The Criminal Justice program in Fresno gave Brandon many of the tools he now puts into practice in his current role. “Everything was pretty positive there,” he says. “The instructors were retired law enforcement individuals, so had a lot of knowledge and training that they brought to the program. SJVC also offered more certifications than other schools.”
He went on to get his Bachelor’s degree in further preparation for his career ambitions.
Brandon still sees many of his SJVC classmates out in the field they share. “A lot of my peers graduated from that program, as well,” he says. “The majority of them are employed at the Fresno County jail or Justice Department here, and a lot of them go on to have positions with corrections agencies. A couple went on to complete their Bachelor’s degree and are now Probation Officers.”
Brandon is in touch with SJVC’s career services department when he has an appropriate job opening at Turning Point. Last year, he hired a Criminal Justice Corrections graduate for a Security Monitor staff position.

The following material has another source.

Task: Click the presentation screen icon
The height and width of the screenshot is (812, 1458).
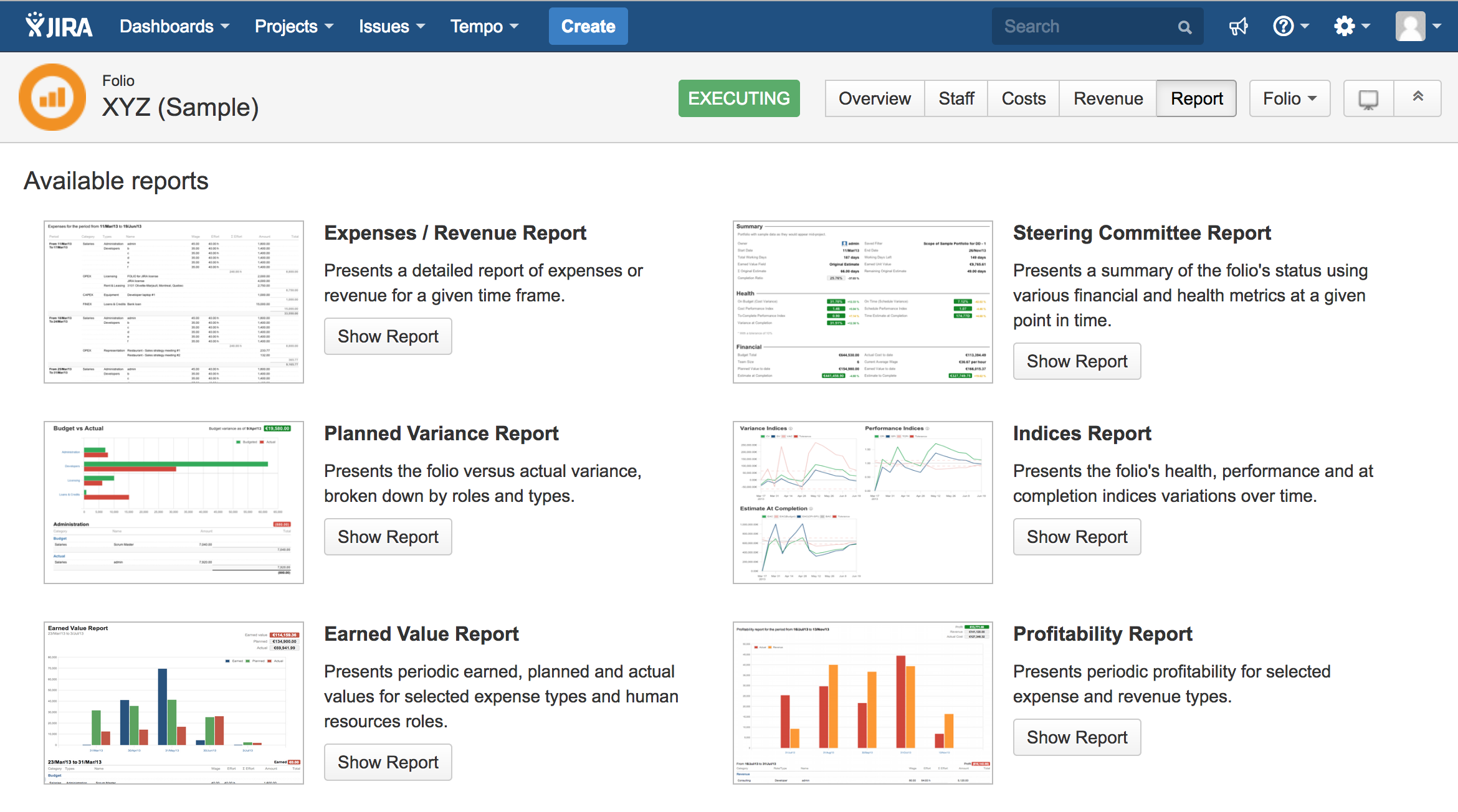Action: [x=1368, y=98]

“The role of Security Monitor is very similar to what a Correctional Officer does,” says Brandon. “By them being in the CJ program at SJVC, they have an advantage because of all their training in respect to the role I have here.”
“Brandon is always an employer I reach out to when working with a new candidate (CJ student/graduate),” says Kim Soares, Career Services Advisor on the Fresno campus. “He feels the college provides quality training and great candidates for hire, and he provides quality feedback on a candidate’s performance on job interviews.”
Brandon has plans to expand the program within the next year and will possibly add staff trained in medical assisting, which would give SJVC medical graduates additional career opportunities.
Brandon knows the importance of assembling a strong team to perform the important services they provide to the community. “Working with my staff here is just great,” he says. “If you have a great staff, you don’t have to worry as much.”
With things running smoothly at work, Brandon can more easily relax at home with his wife, Esther and their daughter Addison (5) and son Dylan (1). Maybe ‘relax’ is the wrong description. “Home life is very busy with my daughter in kindergarten and my son being so young, too,” says Brandon. “So right now, we’re really on our toes. When I go home, there’s not going to be a nap.”
With all Brandon has accomplished in his 34 years, he is not likely much of a napper anyway.